NADPH‐oxidase and mitochondrial sources contribute to adenosine‐induced O2.‐ generation in cerebral arterial muscle cells.

Abstract

Adenosine generally serves as signaling molecule and its actions are mediated by surface adenosine receptors. In isolated cerebral arterial muscle cells (CAMCs) adenosine evokes generation of O2.‐mediated by functional A2a and A2b adenosine receptor subtypes. CAMCs express the protein for the key redox component of NADPH‐oxidase gp91phox. To determine the sources of O2.‐ generated by adenosine we examined contributions of NADPH‐oxidase gp91phox and the mitochondria using fluorescent microscopy and fluorescent HPLC measurement methods of O2.‐ production.
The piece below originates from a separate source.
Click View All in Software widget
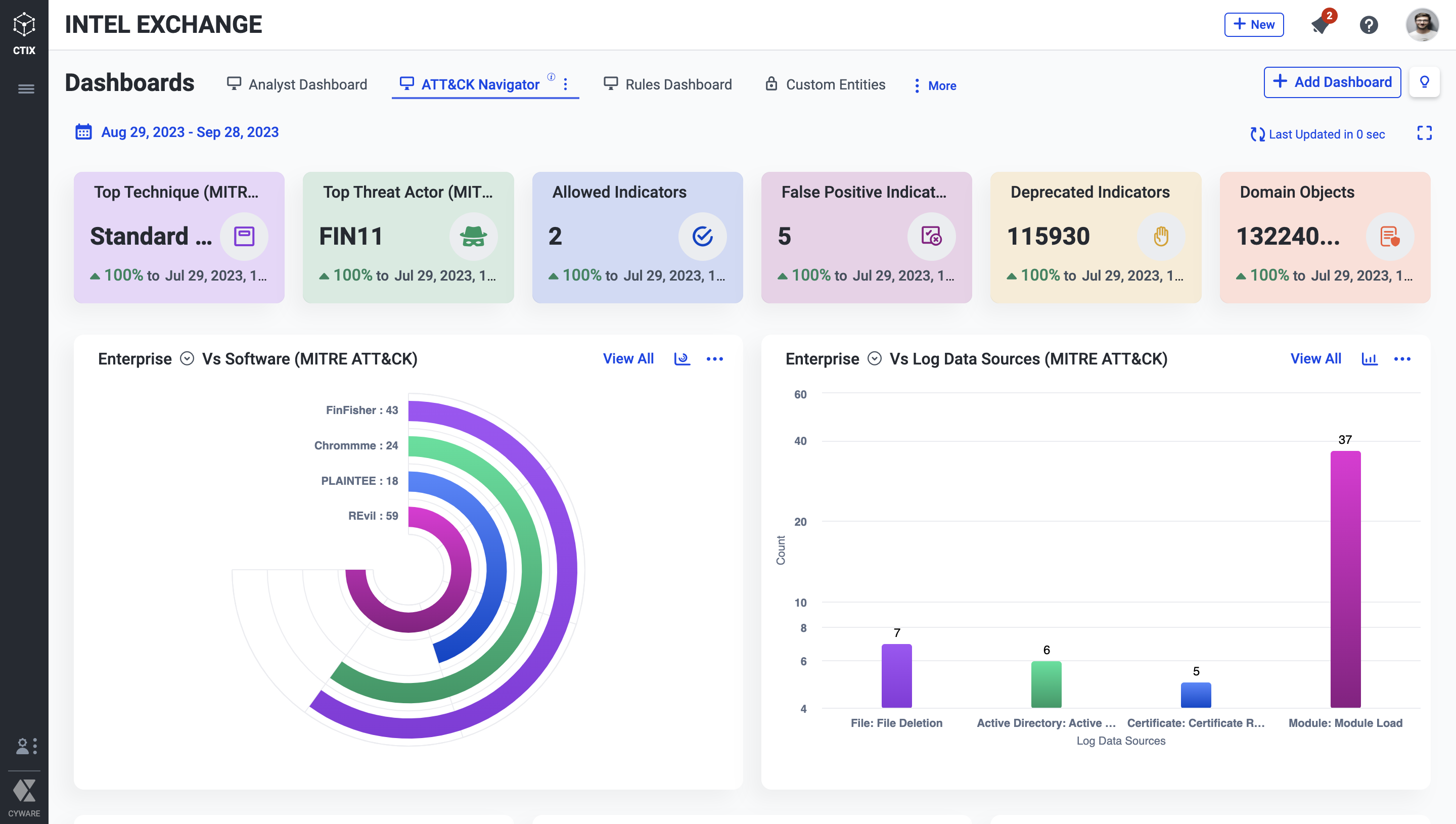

Stimulation of CAMCs preloaded with the superoxide detecting fluorescent probe hydroethidine (HE) with adenosine or with the A2a receptor agonist CGS‐21680 induced increased generation of O2.‐. Pretreatment of CAMCs with the specific peptide inhibitor of NADPH‐oxidase gp91ds‐tat or with the mitochondria uncoupling agent 2,4‐dinitrophenol attenuated both adenosine or CGS‐21680 induced generation of O2.‐. Furthermore, prior inhibition of the PI3‐kinase/Akt pathway with either wortmannin or LY294002 abrogated the ability of adenosine and CGS‐21680 to induce generation of O2..‐ in CAMCs. These findings suggest that CAMCs adenosine A2a and A2b receptor stimulation generates O2.‐ from NADPH‐oxidase and mitochondrial sources that appears to involve activities of the PI3‐kinase/Akt signaling pathway.